Pour les traitements d’une durée totale de deux jours, ne nourrissez pas le poisson zèbre. Au cours d’expériences plus longues, nourrir le poisson zèbre avec 0,5 à un millilitre d’Artemia SSP éclos tous les deux jours. Pour l’analyse des blessures aux nageoires, récolter l’amende et utiliser des forceps fins pour saisir l’aileron à un bord de la souche.
Utilisez une deuxième paire de forceps pour saisir le bord opposé de la souche et appuyez légèrement sur le tissu sur le fond du plat qui contient froid 4%PFA pendant 10 à 20 secondes. Répétez l’aplatissement des nageoires au besoin. La nageoire doit maintenant être à plat sans curling.

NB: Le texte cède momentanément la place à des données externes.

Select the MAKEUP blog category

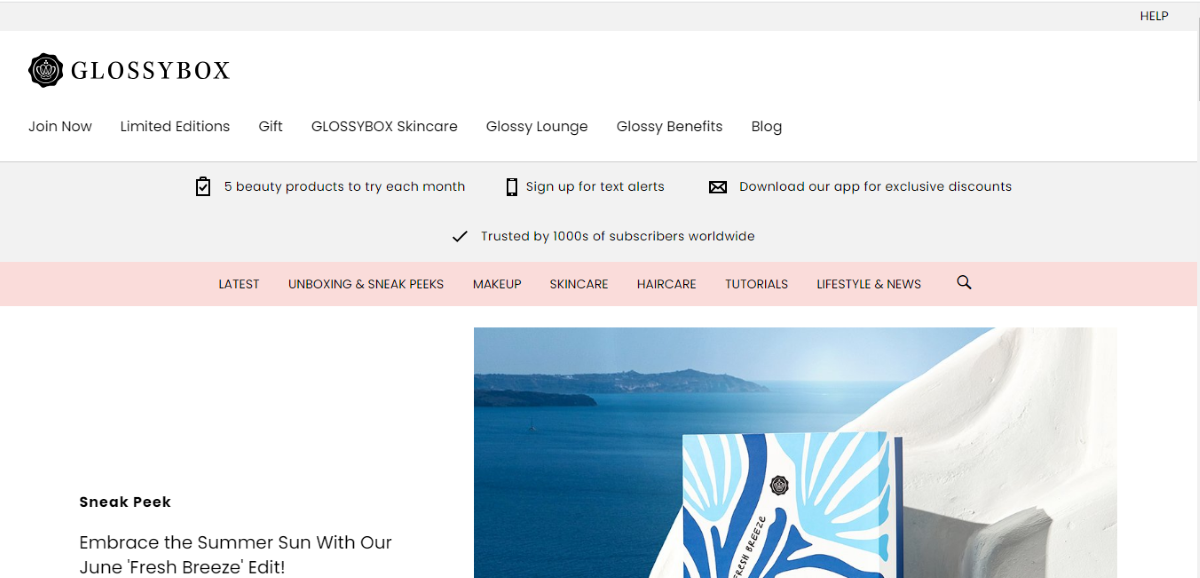tap(497, 284)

Pour l’entreposage à long terme de l’échantillon après la fixation, lavez le tissu avec trois lavages PBS de 20 minutes et une série ascendante de méthanol. Les échantillons peuvent ensuite être stockés dans 100% méthanol à moins 20 degrés Celsius. Pour la coloration rouge Alizarin, réhydrater les échantillons de méthanol stockés dans une série descendante de méthanol suivie de deux lavages de 20 minutes dans PBS et d’un lavage de cinq minutes dans de l’eau déionisée.

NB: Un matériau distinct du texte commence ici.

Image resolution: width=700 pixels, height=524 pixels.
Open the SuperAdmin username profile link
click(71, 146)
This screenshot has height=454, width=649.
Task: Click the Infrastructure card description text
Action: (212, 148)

Après le dernier lavage, ajouter alizarin solution rouge au tissu échantillonné et incuber l’échantillon à température ambiante avec basculement pour la période de coloration appropriée. Pour effacer les échantillons, traiter le tissu avec la diminution de 1% potassium hydroxyde glycérol série. Ensuite, stocker les échantillons dans un à un hydroxyde de potassium 0,1% à 80% solution glycérol et monter les tissus avec 80% glycérol pour imaginer.
Pour la coloration de calcéine, incuber jusqu’à trois poissons zèbres simultanément dans 100 millimètres de solution Calcéine pendant 20 minutes dans un bécher en verre recouvert de papier d’aluminium. À la fin de l’incubation, transférer le poisson zèbre dans un récipient d’eau de poisson et laisser les poissons nager brièvement avant de les transférer dans un nouveau récipient d’eau de poisson. Après 20 minutes dans le deuxième bécher pour acquérir des images en direct de la nageoire se régénère, placez un poisson zèbre anesthésié sur une boîte de Pétri enduite d’agarose et imagez la nageoire par microscopie stéréo.

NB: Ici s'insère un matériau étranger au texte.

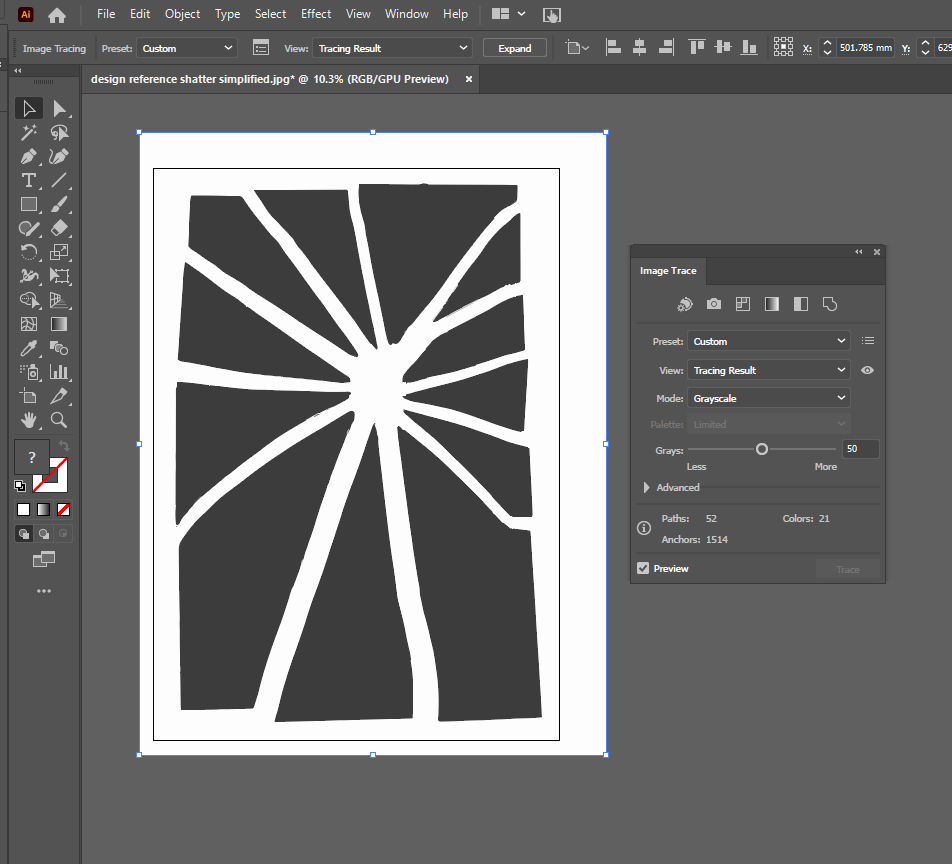Pick the Eyedropper tool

Pour obtenir des images des os régénérants du crâne, placez le poisson zèbre droit dans une éponge et imagez le crâne par microscopie par fluorescence. Le traitement par Prednisolone, semblable à d’autres glucocorticoïdes, conduit à une inhibition globale de la régénération des nageoires, y compris la formation osseuse telle que détectée par Alizarin Red colorant le tissu caudal fixe de nageoire. De même, le médicament a un effet retardant sur la fermeture calvariale des lésions du crâne.
En raison de l’immunosuppression, les nombres réduits de macrophage peuvent également être détectés par immunohistochimie sur des sections congelées de tissu comme démontré en utilisant la coloration anti-mCherry et anti-GFP anticorps et transgénique MPEG-1 mCherry croisé avec Osterix NGFP Zebrafish sur des échantillons de tissu de crâne de Zebrafish des animaux traités prednisolone. Tout en essayant ces procédures, il est important de minimiser la variabilité de la vitesse de régénération osseuse en effectuant les essais de blessure d’une manière hautement reproductible. Il est également crucial pour la maison unique Zebrafish dans les beakers autoclavés contenant de l’eau de poisson autoclavée afin d’éviter l’infection microbienne.
Ce protocole aidera à aborder davantage les mécanismes sous-jacents de l’action glucocorticoïde. Par exemple, dans le contexte de l’ostéoporose induite par le glucocorticoïde et peut également être adapté à l’utilisation d’autres médicaments et d’autres os zebrafish.